Die Dokumentation gibt Ralf Niemczyks Eröffnungsrede zur Ausstellung und zur Vorstellung des Bildbandes wieder sowie von einer Reihe positiver Besprechungen deren profundeste von Ulf Erdmann Ziegler. Diagnostiziert Oliver König in den Kölner Fassaden das Karnevalsprinzip, sieht Ziegler das Stadtbild »als grandioses Beispiel eines stillstehenden Aschermittwochs«.

Mit einem ausführlichen Projektnachwort erlaube ich mir, am Ende meine eigene Meinung zur Kölner Stadtgestaltung zu outen und damit das Projekt vorerst (?) abzuschließen. […]

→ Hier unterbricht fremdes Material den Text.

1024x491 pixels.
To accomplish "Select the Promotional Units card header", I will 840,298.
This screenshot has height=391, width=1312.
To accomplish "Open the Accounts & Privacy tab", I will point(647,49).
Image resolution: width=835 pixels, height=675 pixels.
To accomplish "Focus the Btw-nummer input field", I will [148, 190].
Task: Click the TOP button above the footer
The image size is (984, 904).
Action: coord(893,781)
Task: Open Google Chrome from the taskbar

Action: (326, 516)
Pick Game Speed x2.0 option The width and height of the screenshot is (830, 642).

»Stadt ist – gelungen oder mißlungen, kultiviert oder trübsinnig –
Gruppenausdruck und Ausdruck der Geschichte von Gruppen, ihrer
Machtentfaltung und Untergänge«, schrieb Alexander Mitscherlich 1965 in Die Unwirtlichkeit unserer Städte, »ein unsichtbares Band verknüpft Einstellungen, Mentalität, Beweglichkeit, Traditionalismus der in einer Stadt lebenden Geschlechterfolge. Ein Stilgefühl besonderer Art ist der >Stadtgeist<.« – Ziel des vorliegenden Projekts ist es, diesen Stadtgeist aufzuspüren, ihn dingfest zu machen und zur Rede zu stellen.